Case in point: A few days ago, on the way to grab a quick dinner with a friend before our 7:30 p.m. movie, I texted that we should meet at Chipotle. Her response?
“We’re not going to the E. coli restaurant.”
We ended up going to Dos Toros, a local Chipotle competitor. This, in a nutshell, is the massive perception problem Chipotle is now up against. My friend, a previously self-described “Chipotle addict,” will be indulging her burrito habit at other fast-casual chains for the foreseeable future. As I’m sure will many other consumers.
Chipotle is well aware of this — the company has already predicted thatfourth quarter sales at its flagship stores could fall by as much as 11 percent. It will be the first significant revenue slump the company has experienced since going public nearly a decade ago.
Ironically, Chipotle’s immense success is partially due to the same factors now plaguing the company: a much-publicized reliance on fresh, locally-sourced meats and produce. It’s a worthy mission, but it practically requires that Chipotle work with a network of local suppliers rather than a few large ones. As the New Yorker notes, this patchwork system makes it far harder to insure food safety.

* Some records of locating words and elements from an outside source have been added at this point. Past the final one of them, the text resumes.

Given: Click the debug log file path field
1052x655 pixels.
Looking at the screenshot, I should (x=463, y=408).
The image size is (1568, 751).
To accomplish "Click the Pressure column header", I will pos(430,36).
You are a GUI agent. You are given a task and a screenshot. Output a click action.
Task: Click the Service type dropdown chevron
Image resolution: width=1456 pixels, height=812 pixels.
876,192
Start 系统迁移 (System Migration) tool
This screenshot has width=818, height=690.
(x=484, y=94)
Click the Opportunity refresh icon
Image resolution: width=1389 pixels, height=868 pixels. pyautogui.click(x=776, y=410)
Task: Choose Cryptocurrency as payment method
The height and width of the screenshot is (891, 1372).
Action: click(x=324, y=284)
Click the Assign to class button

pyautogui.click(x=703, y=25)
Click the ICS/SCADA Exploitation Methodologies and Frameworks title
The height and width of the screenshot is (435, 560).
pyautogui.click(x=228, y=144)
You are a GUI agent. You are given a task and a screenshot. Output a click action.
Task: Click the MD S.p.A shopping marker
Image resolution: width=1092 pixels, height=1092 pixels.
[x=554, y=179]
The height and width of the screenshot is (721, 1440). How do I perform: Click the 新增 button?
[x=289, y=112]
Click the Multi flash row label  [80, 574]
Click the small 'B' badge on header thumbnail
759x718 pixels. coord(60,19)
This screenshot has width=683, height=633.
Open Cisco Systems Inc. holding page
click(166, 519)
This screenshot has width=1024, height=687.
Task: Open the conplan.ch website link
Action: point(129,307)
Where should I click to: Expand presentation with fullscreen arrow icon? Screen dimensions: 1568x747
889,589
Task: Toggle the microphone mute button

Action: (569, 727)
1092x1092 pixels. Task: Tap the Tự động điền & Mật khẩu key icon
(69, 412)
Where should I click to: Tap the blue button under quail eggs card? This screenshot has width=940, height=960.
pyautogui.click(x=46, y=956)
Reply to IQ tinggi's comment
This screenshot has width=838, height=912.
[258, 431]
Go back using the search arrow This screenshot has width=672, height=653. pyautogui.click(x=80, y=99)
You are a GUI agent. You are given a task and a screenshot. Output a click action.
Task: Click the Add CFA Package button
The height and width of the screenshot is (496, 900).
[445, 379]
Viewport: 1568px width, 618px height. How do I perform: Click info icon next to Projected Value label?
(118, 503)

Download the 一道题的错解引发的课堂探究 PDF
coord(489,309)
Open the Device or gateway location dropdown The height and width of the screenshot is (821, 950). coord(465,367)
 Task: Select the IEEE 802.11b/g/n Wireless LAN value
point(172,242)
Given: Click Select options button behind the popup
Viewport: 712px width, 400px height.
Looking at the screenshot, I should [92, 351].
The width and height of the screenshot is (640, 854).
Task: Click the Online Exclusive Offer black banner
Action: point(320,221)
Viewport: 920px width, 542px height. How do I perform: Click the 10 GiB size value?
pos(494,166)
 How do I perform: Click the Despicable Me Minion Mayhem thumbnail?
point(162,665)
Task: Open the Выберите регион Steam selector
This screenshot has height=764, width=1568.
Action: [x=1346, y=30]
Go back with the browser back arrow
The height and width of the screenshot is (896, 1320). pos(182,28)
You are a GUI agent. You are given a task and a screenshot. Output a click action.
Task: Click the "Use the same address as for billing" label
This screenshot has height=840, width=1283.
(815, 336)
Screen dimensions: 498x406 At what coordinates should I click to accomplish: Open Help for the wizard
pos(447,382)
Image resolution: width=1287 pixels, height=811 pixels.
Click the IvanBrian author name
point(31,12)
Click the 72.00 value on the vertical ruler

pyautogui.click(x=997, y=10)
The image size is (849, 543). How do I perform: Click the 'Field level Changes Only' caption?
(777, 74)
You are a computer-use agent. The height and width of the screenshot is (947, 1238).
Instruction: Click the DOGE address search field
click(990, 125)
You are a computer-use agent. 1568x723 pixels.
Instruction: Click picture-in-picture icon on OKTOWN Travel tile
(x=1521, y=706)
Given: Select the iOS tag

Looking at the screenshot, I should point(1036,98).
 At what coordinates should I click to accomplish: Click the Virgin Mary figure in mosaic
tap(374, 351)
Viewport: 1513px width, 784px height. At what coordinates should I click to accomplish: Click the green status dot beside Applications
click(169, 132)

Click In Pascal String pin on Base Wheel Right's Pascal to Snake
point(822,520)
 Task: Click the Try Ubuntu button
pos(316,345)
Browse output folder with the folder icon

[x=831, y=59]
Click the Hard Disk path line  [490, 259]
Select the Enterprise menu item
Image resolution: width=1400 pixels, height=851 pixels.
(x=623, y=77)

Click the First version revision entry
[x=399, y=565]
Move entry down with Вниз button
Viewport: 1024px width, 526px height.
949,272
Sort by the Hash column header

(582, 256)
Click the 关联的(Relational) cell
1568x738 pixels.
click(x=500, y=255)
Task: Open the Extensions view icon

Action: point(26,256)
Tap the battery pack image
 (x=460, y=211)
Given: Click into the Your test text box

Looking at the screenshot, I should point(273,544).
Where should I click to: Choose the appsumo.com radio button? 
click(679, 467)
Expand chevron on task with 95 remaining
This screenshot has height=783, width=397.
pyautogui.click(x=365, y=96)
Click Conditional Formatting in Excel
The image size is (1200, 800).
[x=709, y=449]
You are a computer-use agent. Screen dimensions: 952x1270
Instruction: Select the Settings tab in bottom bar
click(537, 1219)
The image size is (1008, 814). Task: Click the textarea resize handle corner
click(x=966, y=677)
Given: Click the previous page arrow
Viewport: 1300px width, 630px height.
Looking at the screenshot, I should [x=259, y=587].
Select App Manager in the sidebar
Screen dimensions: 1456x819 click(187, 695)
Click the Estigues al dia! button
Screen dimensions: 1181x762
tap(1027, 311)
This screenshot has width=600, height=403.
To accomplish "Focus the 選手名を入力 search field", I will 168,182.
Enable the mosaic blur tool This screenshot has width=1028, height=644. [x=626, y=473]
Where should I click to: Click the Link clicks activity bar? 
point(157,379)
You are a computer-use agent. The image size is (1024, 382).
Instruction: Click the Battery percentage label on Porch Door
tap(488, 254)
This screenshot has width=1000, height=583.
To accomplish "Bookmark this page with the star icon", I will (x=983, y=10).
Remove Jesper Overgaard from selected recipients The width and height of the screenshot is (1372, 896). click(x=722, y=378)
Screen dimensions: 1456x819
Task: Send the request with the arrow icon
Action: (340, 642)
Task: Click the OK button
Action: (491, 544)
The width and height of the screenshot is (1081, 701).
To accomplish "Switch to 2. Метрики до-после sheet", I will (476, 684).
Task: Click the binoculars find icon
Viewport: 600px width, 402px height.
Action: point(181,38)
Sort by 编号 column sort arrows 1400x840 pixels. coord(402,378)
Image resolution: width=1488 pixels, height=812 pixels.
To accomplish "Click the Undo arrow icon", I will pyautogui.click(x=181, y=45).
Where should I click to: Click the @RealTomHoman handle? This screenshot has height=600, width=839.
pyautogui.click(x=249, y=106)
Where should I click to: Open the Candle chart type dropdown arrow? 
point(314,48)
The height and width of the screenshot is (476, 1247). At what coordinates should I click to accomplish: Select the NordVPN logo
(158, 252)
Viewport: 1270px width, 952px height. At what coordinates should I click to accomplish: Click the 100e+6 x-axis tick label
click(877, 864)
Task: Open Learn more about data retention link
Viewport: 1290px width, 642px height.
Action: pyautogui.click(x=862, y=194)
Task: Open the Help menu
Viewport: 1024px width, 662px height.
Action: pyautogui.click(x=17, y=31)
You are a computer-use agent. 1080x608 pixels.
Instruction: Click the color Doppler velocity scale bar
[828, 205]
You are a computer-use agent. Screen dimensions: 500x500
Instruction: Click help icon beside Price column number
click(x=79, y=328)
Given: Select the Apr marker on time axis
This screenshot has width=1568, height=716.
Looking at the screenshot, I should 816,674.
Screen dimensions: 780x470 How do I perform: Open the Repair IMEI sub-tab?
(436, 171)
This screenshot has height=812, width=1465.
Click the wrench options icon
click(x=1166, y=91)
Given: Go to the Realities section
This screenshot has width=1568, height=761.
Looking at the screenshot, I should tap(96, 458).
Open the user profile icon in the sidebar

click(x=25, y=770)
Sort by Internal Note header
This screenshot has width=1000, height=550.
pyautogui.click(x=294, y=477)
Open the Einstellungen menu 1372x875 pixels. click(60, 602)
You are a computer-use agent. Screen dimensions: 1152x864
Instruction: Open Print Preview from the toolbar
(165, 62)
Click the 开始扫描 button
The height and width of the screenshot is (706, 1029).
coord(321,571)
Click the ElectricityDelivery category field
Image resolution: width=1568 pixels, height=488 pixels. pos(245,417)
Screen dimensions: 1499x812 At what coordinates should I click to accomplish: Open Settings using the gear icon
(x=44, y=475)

Chipotle is now in damage-control mode, working in overdrive to assure consumers that plans to overhaul its safety standards will make the outbreaks stop. On Thursday, the company’s CEO and founder Steve Ells appeared on the Today Show to publicly apologize for the rash of illnesses.
“This was a very unfortunate incident,” he said. “I’m deeply sorry that this happened, but the procedures we’re putting in place today are so above industry norms that we are going to be the safest place to eat.”
While Chipotle is certainly in a pickle, if the company does manage to stop future instances of E. coli, precedents suggest that it will be able to eventually recover in the eyes of the public. (Both Taco Bell and Jack in the Box managed to bounce back after E. coli outbreaks of their own, albeit the turnaround in both cases was not quick.)
First it has to make good on those claims, though. Despite Ells’ assurances, the company’s health concerns aren’t over yet: The same day he made his Today Show appearance, officials shut down a Chipotle restaurant in Seattle over “repeated food safety violations.”
To put it another way, I doubt I’ll be meeting my friend at Chipotle in the near future.